The movie tells the story of Israeli agents who hunted down and killed 10 of the Palestinians linked to the Black September terrorist group responsible for the 1972 killing of 11 Israeli athletes during the Munich Olympics. It is based on the controversial book "Revenge," whose accuracy has been questioned.
Israel’s consul general in New York, Arye Mekel, said he has not seen the film but is concerned that it fails to adequately deal with the "massacre of Israeli athletes."
"Rumors say that the movie doesn’t concentrate on that but rather on Israeli revenge," he said. "I know there is also concern among the families of the Munich victims. But we should wait until we see the movie before we pass judgment."
The movie, which reportedly cost $70 million and was filmed in three months this summer, was done in such secrecy that journalists were not allowed to visit the sets and only a few actors were reportedly privy to the entire script. And when Time movie critic Richard Schickel saw the film, he wrote in the Dec. 4 issue, it had just been completed and the movie’s star, Eric Bana, had not even seen it.
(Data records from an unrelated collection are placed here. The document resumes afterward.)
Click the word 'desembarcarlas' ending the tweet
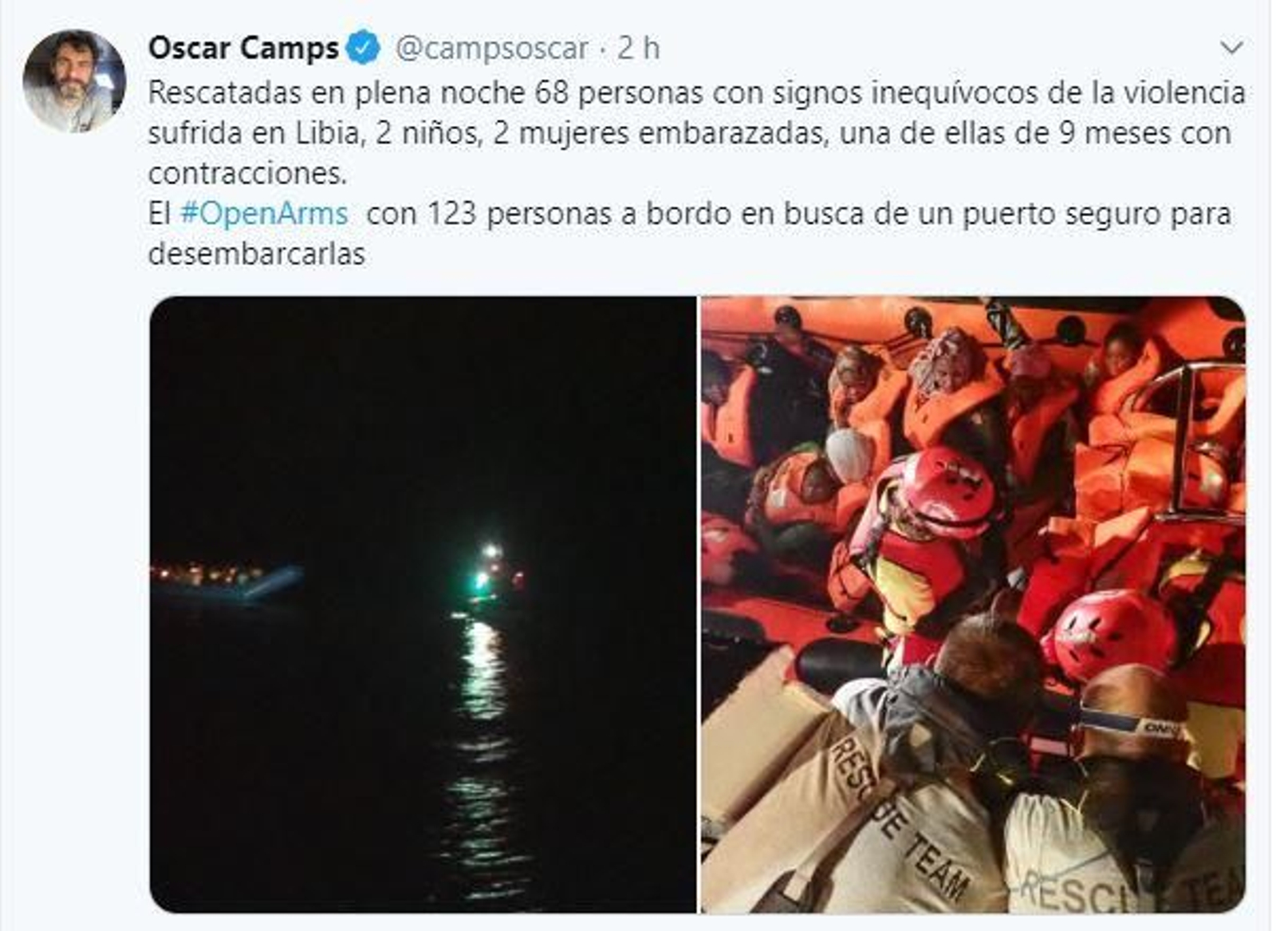The width and height of the screenshot is (1276, 931). [257, 254]
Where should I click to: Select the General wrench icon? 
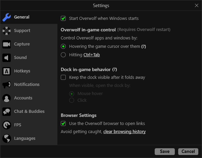pyautogui.click(x=7, y=17)
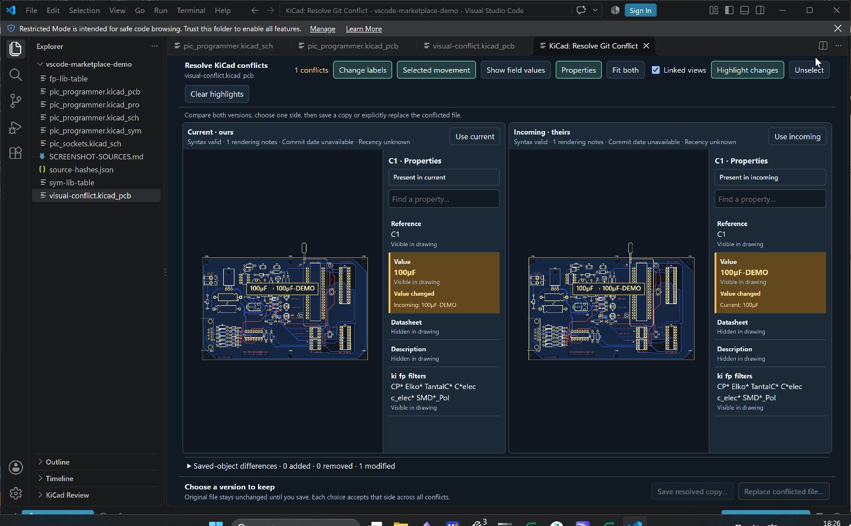Screen dimensions: 851x526
Task: Click the Use incoming button
Action: (797, 136)
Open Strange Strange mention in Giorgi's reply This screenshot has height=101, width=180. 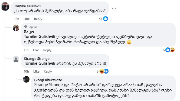(x=48, y=85)
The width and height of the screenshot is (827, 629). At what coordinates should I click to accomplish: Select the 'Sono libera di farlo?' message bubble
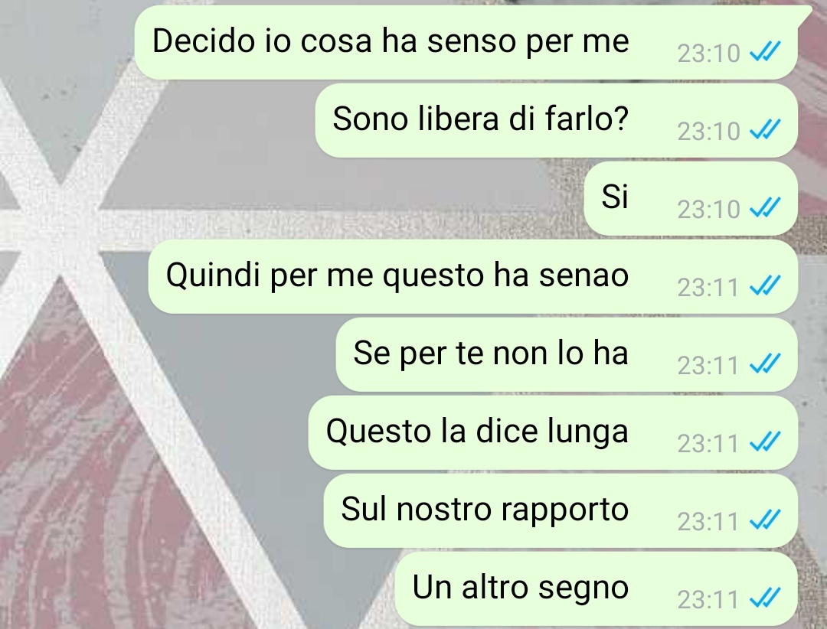pos(557,121)
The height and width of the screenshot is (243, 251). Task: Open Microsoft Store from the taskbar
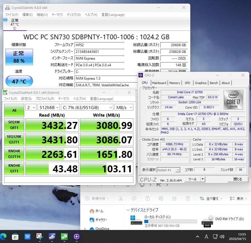click(x=15, y=237)
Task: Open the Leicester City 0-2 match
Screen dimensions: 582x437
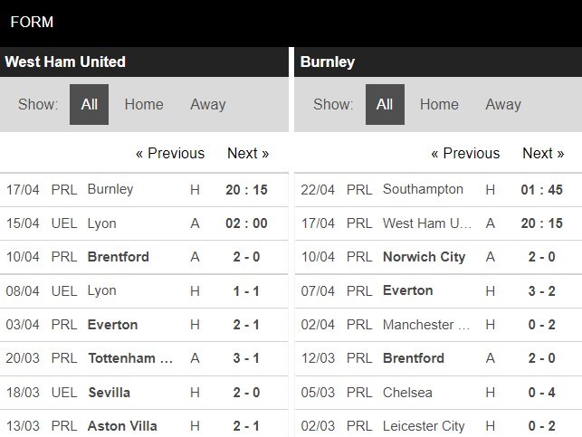Action: point(438,425)
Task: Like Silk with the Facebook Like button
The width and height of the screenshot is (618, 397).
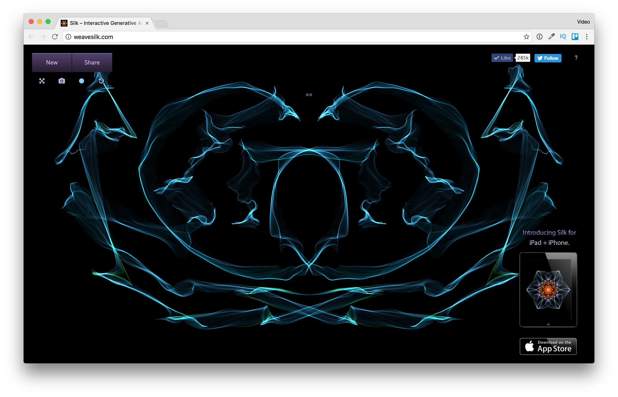Action: 502,58
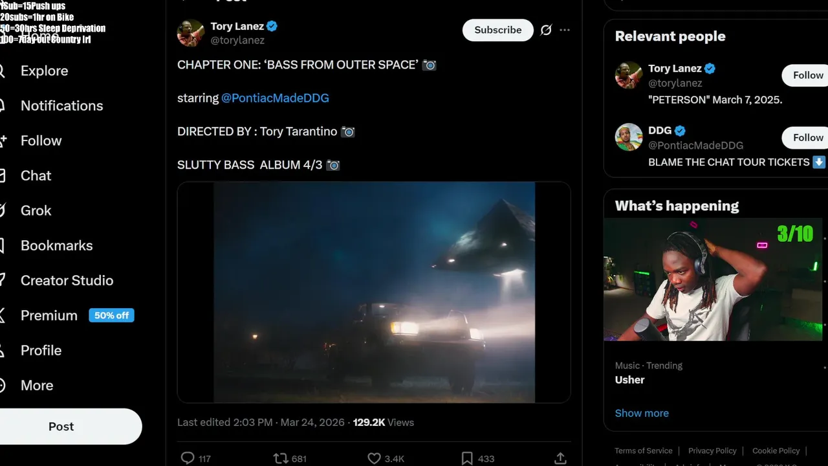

Schickel said in his review that it was a "very good movie," one that is "infinitely more complex than the action films it superficially resembles." And he wrote that the movie begins and ends with the murder of the athletes, even though it is primarily about the "secret war of revenge against the murderers."
But an unnamed movie critic at the Israeli newspaper Haaretz found the film "too simplistic and righteous" to adequately address the question of targeted assassinations.